Otra vez Claudia

Por Clara Medina
12 de Enero de 2014

En varias de las novelas de Claudia Piñeiro hay una o más muertes. ¿Suicidio u homicidio? Es la cuestión por resolver en sus tramas. La escritora argentina logra edificar historias en las que mezcla el suspenso con un retrato realista de los integrantes de las clases medias y altas de la sociedad actual. Pienso en Tuya, Las viudas de los jueves. Incluso en Betibú.

En el libro Un comunista en calzoncillos, que se publicó a mediados del 2013, pero que recién leo, encuentro a una Claudia Piñeiro distinta. En esta historia no hay muertes por resolver, ni misterios por revelar. Es la vida de su padre, de la familia y de la propia escritora. Pero no es una vida edulcorada, ni relatada con poses. Es la vida contada con sencillez y eso, quizá, vuelve querible esta obra, que mezcla, lo ha dicho ella, ficción y realidad.

El comunista en calzoncillos es su padre: Gumer, que es el diminutivo de Gumersindo, un español, según el relato, llegado a Argentina cuando era pequeño. Un hombre de izquierda aunque no estuviera afiliado a partido alguno, ni militara en ninguna causa. Un comunista en solitario. En casa. En la intimidad del hogar, donde prefería andar en calzoncillos, mientras cotidianamente hacía ejercicios para conservar el porte atlético y el vientre plano, o fumaba dos cajas de cigarrillos. O bebía mate, en silencio, en la cocina, tan pronto de despertara.

Fue en Argentina donde fundó una familia, integrada por su esposa y sus dos hijos: un niño y una niña. La niña es Claudia. Y es esta, ya adulta, convertida en escritora, la que decide narrar una parte de la historia de su padre, y con esta la del país. Escoge los años en que ella deja la infancia e ingresa a la adolescencia. Claudia lo cuenta con esa mirada infantil, con esa mirada que tenía entonces. Pero va develando temores, situaciones complejas, la vida social. Su entorno. La situación política del país (comienza la dictadura de Jorge Rafael Videla), la cotidianidad de casa. La precaria economía familiar.

No idealiza nada. Ni siquiera a su padre, al que se sentía muy ligada (le parecía, además, un hombre guapo) y al que le rinde homenaje con este libro.
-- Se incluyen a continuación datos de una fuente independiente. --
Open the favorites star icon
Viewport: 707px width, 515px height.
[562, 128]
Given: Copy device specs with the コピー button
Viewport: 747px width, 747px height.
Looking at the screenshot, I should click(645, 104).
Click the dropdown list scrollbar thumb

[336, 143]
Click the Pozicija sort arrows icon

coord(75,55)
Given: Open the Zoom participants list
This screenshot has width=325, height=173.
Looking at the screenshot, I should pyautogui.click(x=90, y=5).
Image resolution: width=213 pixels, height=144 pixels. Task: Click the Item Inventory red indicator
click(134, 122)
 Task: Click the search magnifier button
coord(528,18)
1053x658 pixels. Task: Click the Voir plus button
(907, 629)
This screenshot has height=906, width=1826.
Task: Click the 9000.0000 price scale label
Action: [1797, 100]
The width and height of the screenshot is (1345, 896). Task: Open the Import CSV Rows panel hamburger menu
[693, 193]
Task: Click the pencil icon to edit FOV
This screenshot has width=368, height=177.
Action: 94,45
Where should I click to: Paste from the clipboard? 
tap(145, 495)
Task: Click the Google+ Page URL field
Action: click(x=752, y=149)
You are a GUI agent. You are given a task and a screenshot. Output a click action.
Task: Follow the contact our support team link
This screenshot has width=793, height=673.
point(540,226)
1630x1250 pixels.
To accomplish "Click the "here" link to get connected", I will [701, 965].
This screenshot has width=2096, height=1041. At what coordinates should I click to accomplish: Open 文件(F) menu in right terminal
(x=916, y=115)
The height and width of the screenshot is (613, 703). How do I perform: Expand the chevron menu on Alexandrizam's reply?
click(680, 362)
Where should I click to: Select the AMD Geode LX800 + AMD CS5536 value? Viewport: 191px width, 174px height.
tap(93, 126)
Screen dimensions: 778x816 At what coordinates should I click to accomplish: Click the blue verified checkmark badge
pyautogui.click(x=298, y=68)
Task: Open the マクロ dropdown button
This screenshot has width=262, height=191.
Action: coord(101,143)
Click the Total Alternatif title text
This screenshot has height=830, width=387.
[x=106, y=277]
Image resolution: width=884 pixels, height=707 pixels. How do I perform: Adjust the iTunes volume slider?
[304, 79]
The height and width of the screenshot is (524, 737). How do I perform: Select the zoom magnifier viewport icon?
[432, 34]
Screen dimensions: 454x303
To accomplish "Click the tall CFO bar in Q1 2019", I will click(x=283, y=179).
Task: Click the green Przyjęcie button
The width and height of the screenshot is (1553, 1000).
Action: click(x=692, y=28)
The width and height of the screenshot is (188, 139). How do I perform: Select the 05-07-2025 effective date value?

Y ese es el punto más destacable del volumen: la mirada cercana y hurgadora, íntima pero sin retoques. De manera que el padre no es un padre perfecto. Es un hombre bueno, aunque con mal carácter, silencioso, que pocas veces ríe. Se gana la vida vendiendo turboventiladores. Y antes de eso, vendiendo pollos, aunque Claudia, por vergüenza, no les dijera a sus amigas que él vendía pollos, sino eufemísticamente “productos alimenticios”.

Un divertimento en este libro es la incorporación de lo que Claudia llama Cajas chinas, unos números que inserta a lo largo del texto y que remiten a otras páginas, en las que desarrolla o completa la historia. El lector escoge el modo en que quiere leer. Es un homenaje a Julio Cortázar y a su Rayuela, que de igual modo se puede leer de la manera que el lector decida. Una forma lúdica para este relato familiar, en el que adjunta fotografías.

El padre de Claudia falleció de un infarto. La escritora tenía entonces 26 años. La madre murió aquejada de Parkinson. Claudia tenía en esa época 46. Queda este volumen, a medio camino entre la ficción y la realidad. Y queda la sensación, después de leerlo, de conocer de cerca a esta autora, hoy de 53 años, aunque jamás se la haya visto en persona.